Role of Surgeon Leadership
For any surgical procedure, a surgeon is the captain of the ship. It depends on the surgeon in whom the patient has submitted himself with full faith, how the patient undergoes his procedure with full safety. The surgeon has to be technically competent but also needs to regularly update, re-train, keep pace with newer safe technologies, and adopt newer technical skills with advancements. But it is not only the surgeon's technical skill and knowledge that are an important aspect for the patient but there are certainly other important qualities that make the whole process uneventful. Surgical competence, 7sound clinical decision-making, and leadership from evaluation of the patient to discharge and follow-up constitute the mainstay of the patient's safety. The unique part of a patient's surgical care is that the patient must be managed in a complex, dynamic, and interdependent environment with a lot of interactions with the healthcare system professionals may be administrative staff, nursing staff, interdisciplinary medical staff, or operation theater personnel. Any AEs during the whole process are the responsibility of the surgeon.
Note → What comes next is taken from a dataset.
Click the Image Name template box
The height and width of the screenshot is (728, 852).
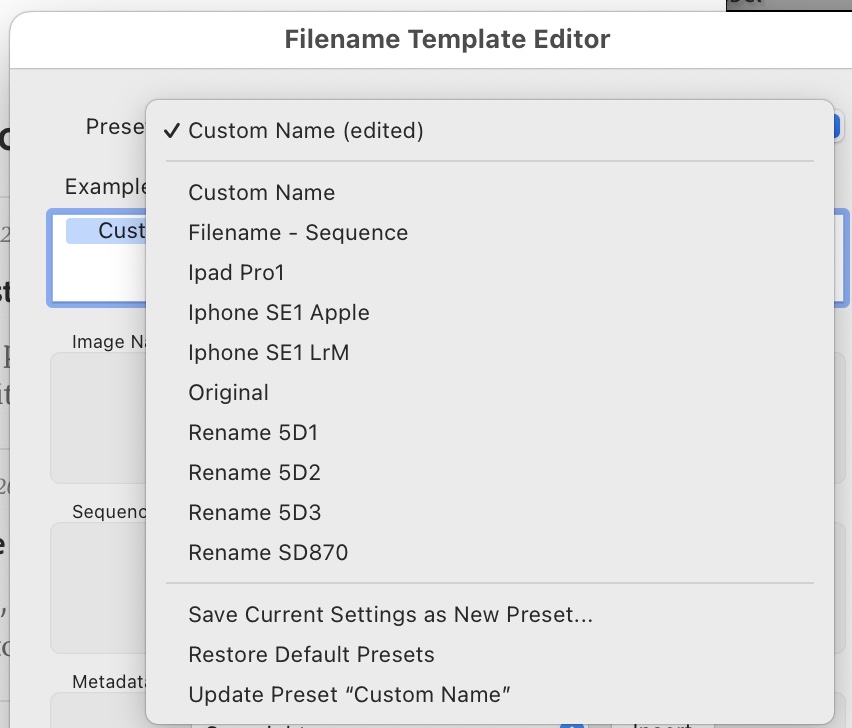(x=100, y=418)
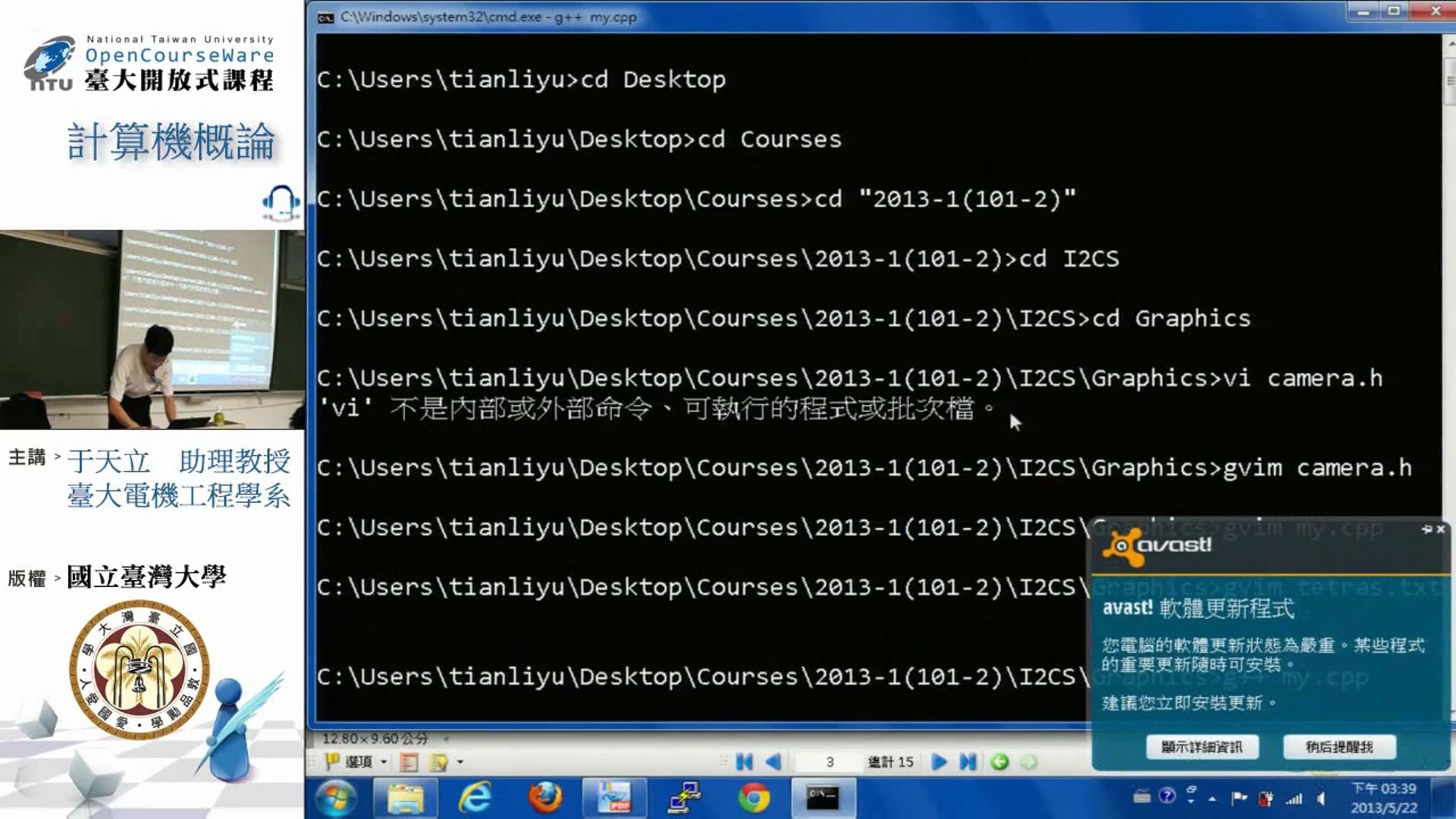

These are the nontechnical skills of the surgeon in form of leadership, communication and teamwork, task management, situation awareness, and decision-making important for safety and reducing the AEs. In a survey to find out attributes and qualities of safe practitioner technical skills (98%), crisis management (98%), and honesty (97.5%) as the most important, while technical skills (98%), anticipation, preparedness (84%), and organizational skills/efficiency (83%) were the most trainable.29
CONCLUSION
Adverse events are part of any surgical procedure, but spine surgery is a lot more complex with complications more disabling to the patient. AEs can occur at any stage during the whole process of surgical patient care. Patient safety is of prime importance and every effort should be made to mini- mize the preventable AEs occurring and improve the outcome of the patient. Identifying the standard risk factors, optimizing the patients before surgery, and following standard checklists and protocols are of utmost importance to prevent these AEs to occur. The surgeon should deliver quality service, should be safety conscious, and develop a safety culture among the peers. It is also important to invest in advanced technology, techniques, and training to improve patient safety.